Registration falls outside Auth.js's scope — it handles authentication, not account creation. Implement it yourself:

// app/register/actions.ts
'use server'

import bcrypt from 'bcryptjs'
import { prisma } from '@/lib/prisma'
import { signIn } from '@/auth'

export async function registerUser(formData: FormData) {
  const email = formData.get('email') as string
  const password = formData.get('password') as string
  const name = formData.get('name') as string

  if (!email || !password || password.length < 8) {
    return { error: 'Please check your input' }
  }

  const existing = await prisma.user.findUnique({ where: { email } })
  if (existing) return { error: 'Email already registered' }

  // Cost factor 12 is the sweet spot between security and performance
  const hashedPassword = await bcrypt.hash(password, 12)

  await prisma.user.create({
    data: { email, name, password: hashedPassword },
  })

  // Automatically sign in after successful registration
  await signIn('credentials', { email, password, redirectTo: '/dashboard' })
}

The bcrypt cost factor (12 here) determines how long the hashing takes.

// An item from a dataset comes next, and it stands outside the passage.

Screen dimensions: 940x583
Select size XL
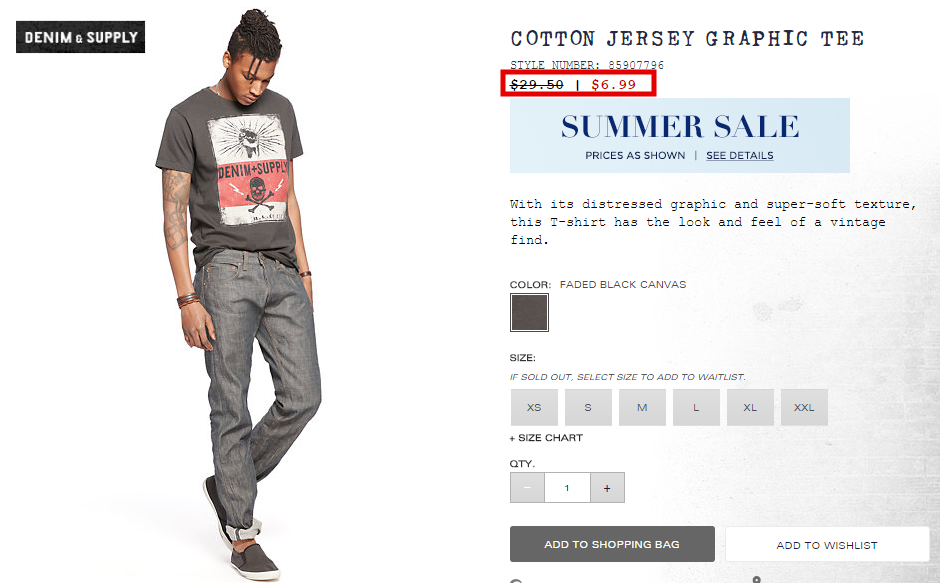point(750,407)
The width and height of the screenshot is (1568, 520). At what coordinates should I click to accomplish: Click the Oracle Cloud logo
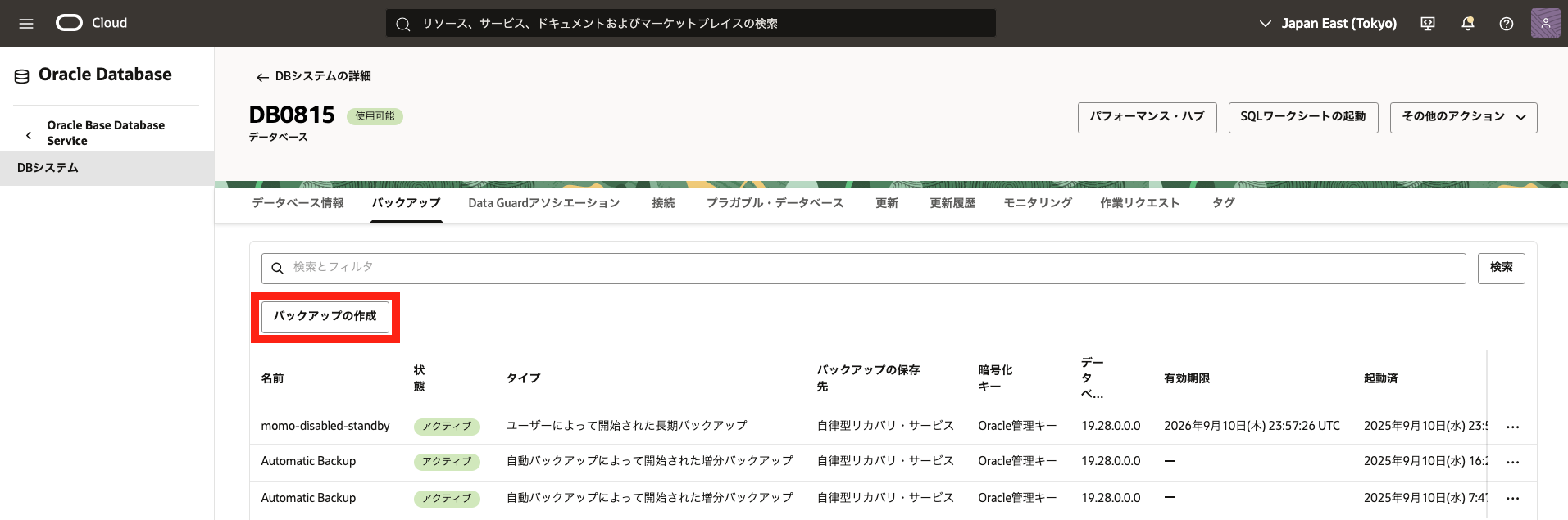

At cost 12, hashing takes roughly 250ms on modern hardware — imperceptible to a user, but devastating for brute-force attackers who are limited to about 4 attempts per second. This is bcrypt's core design: an adaptive cost that you can increase as hardware improves.

Configuration Summary

A complete Auth.js v5 setup in Next.js 15 spans four files:

• auth.config.ts: Edge-compatible base config (callbacks, pages, OAuth providers)
• auth.ts: Full config, extends authConfig and adds Credentials and the Prisma adapter
• middleware.ts: Lightweight auth guard using authConfig
• types/next-auth.d.ts: Session type augmentation

Each file has a clear responsibility following the principle of least privilege — code running on the Edge only includes Edge-compatible dependencies, and Node.js-specific logic (bcrypt, Prisma adapter) only loads in Node.js environments.